Verifica-se, por exemplo, que a referência ou nomeação de “pescadores/as” e “marisqueiros/as” é quase que apagada dos títulos dos jornais impressos estudados. Dos 16 títulos de O Globo, não há sequer uma menção às palavras “pescadores”, “pescadoras”, “marisqueiros” ou “marisqueiras”. Já na Folha de S. Paulo, dos 55 títulos listados, aparecem apenas três. O Estado de S. Paulo abordou o vazamento do petróleo em 31 títulos, mas somente em um referenciou as categorias dos trabalhadores/as atingidos/as.

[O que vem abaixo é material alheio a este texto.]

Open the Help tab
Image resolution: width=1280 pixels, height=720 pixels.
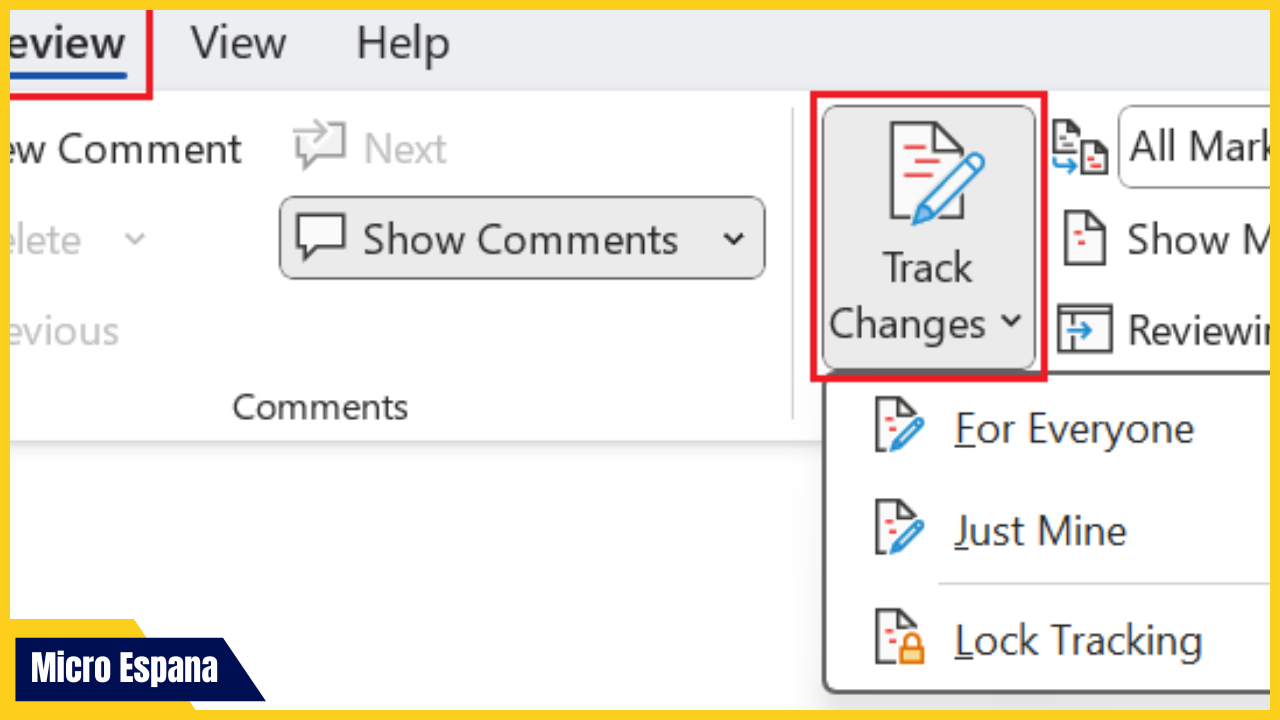tap(400, 42)
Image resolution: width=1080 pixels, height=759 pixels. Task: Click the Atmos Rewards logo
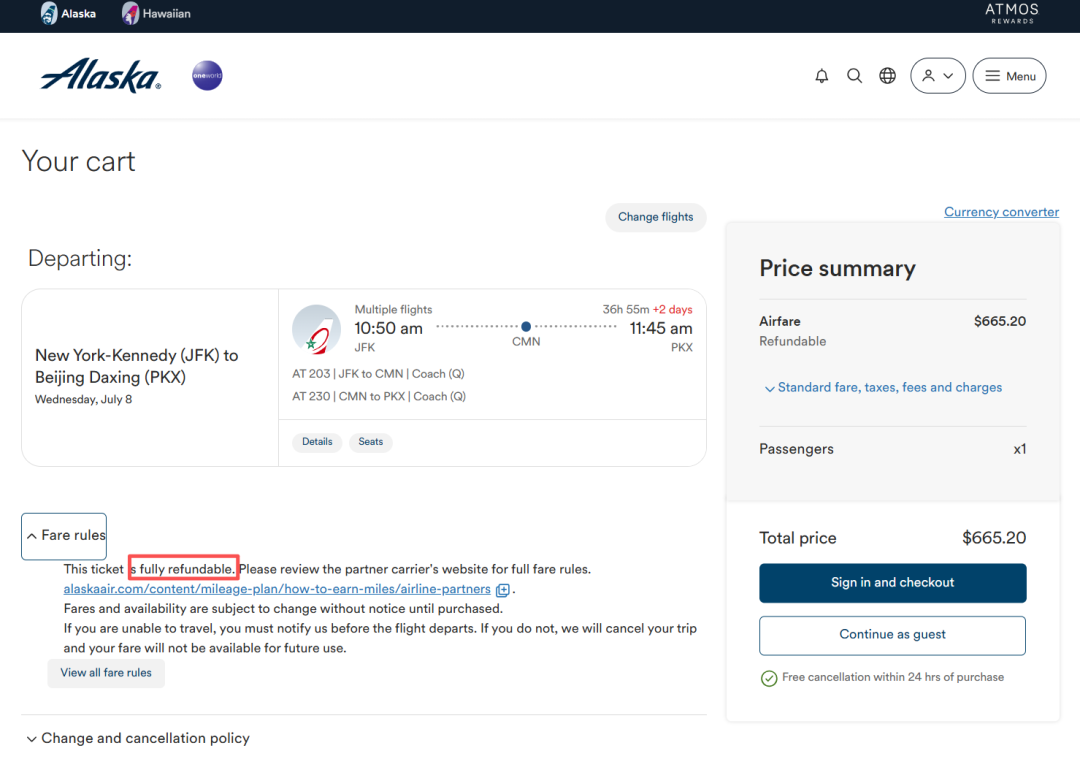1011,13
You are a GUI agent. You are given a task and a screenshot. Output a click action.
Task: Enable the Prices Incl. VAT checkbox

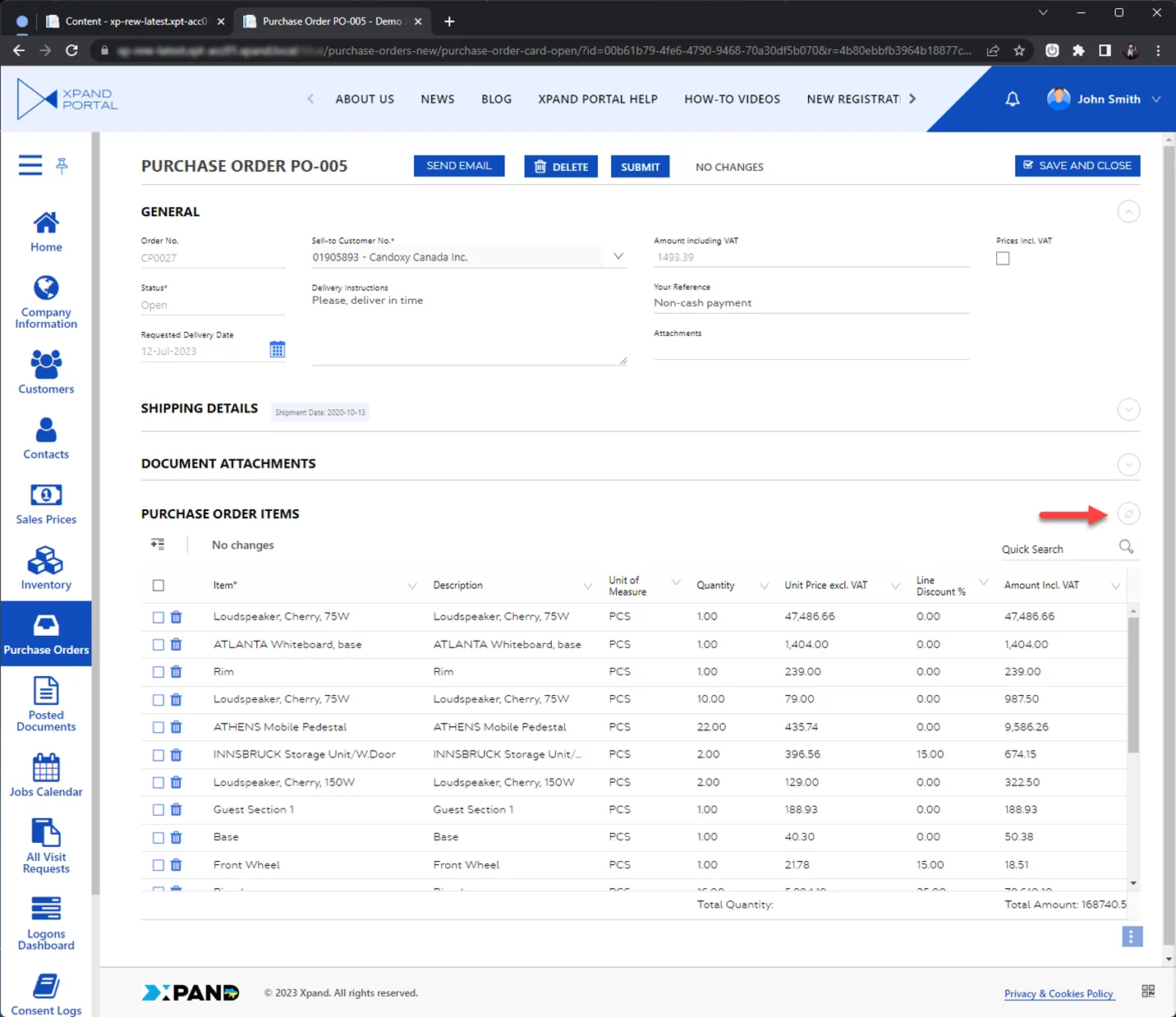[x=1003, y=259]
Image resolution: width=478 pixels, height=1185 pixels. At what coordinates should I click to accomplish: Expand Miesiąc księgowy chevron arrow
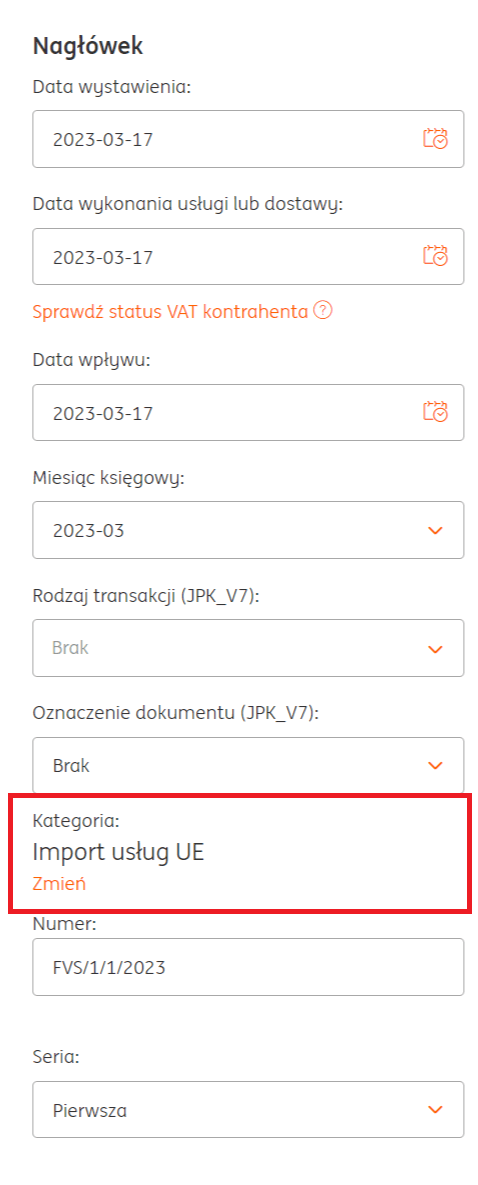(435, 531)
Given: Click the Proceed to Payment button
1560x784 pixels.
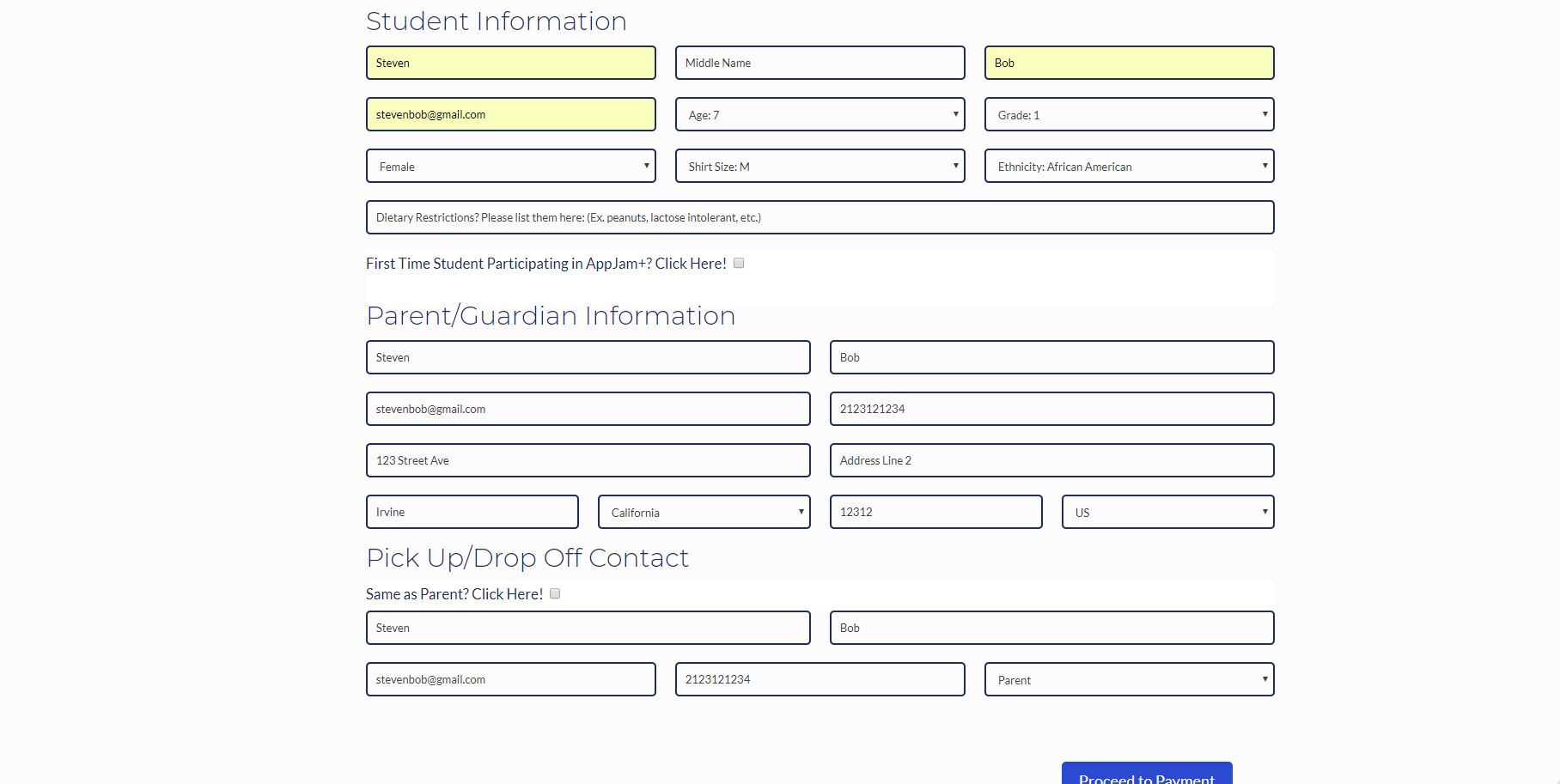Looking at the screenshot, I should [1146, 775].
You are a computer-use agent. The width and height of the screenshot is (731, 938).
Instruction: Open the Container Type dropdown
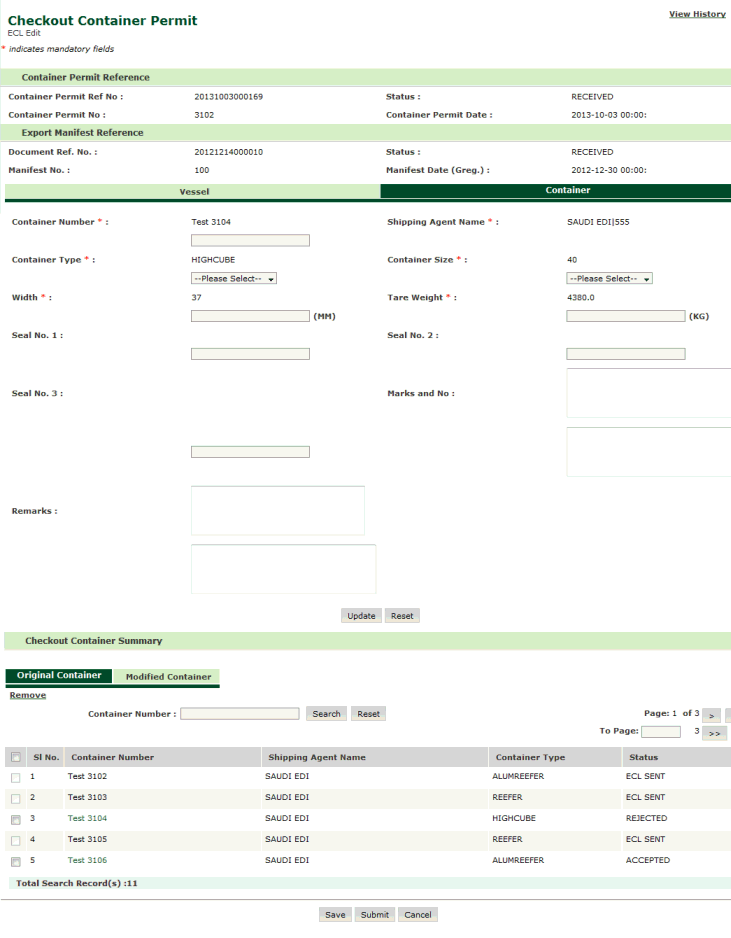(x=234, y=279)

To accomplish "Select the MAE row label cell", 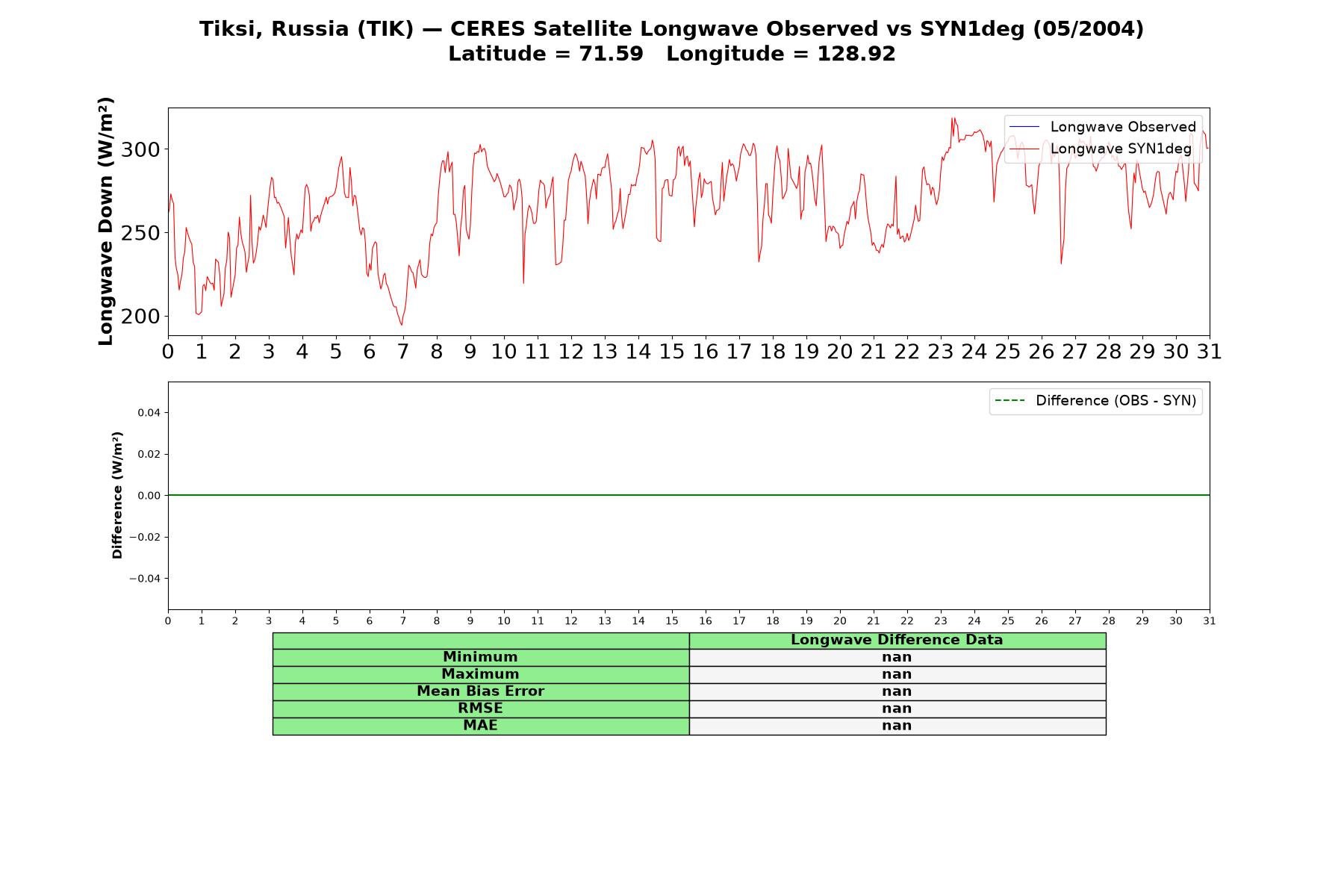I will (x=481, y=726).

“Quando fizemos a pesquisa, ficou explícita como a imprensa e o próprio Estado não reconhecem as mulheres negras e indígenas, pescadoras, marisqueiras e outras que vivem das águas, como sujeitas de direito, como silenciam e invisibilizam estas pessoas, daí a ideia de buscar espaços em que estas histórias e vozes pudessem ser amplificadas”, conta Iara Moura, jornalista e integrante do Intervozes.

Mulheres Negras Latino-americanas e Caribenhas

Também marcando o lançamento do Ondas da Resistência, na semana do Dia Internacional de Luta da Mulher Negra Latino-americana e Caribenha e do Dia Nacional Tereza de Benguela, foi realizada, na sexta-feira, 24, a live “Mulheres Negras Latino-americanas e Caribenhas e a luta pelo Direito à Comunicação”.

A atividade foi transmitida ao vivo pelos perfis do Intervozes no Youtube e Facebook e contou com as presenças de Maryellen Crisóstomo (jornalista, quilombola, executiva da CONAQ), Leonor Soares (jornalista, militante feminista negra e interseccional, mestranda em Direitos Humanos na Universidade de Brasília, diretora do Sindicato dos Jornalistas do Distrito Federal e diretora da Federação Nacional dos/as Jornalistas), Alana Vieira (comunicadora afroperuana e feminista, com experiência em comunicação política. Ativista e sócia da Anistia Internacional Peru) e Vilma Almendra (indígena nasa-misak do Cauca na Colômbia, integrante do coletivo Pueblos en Camino). A mediação foi da coordenadora executiva do Intervozes, Gyssele Mendes.

Durante o projeto Ondas da Resistência, outras lives serão realizadas, com temáticas que discutirão direito à comunicação e justiça socioambiental.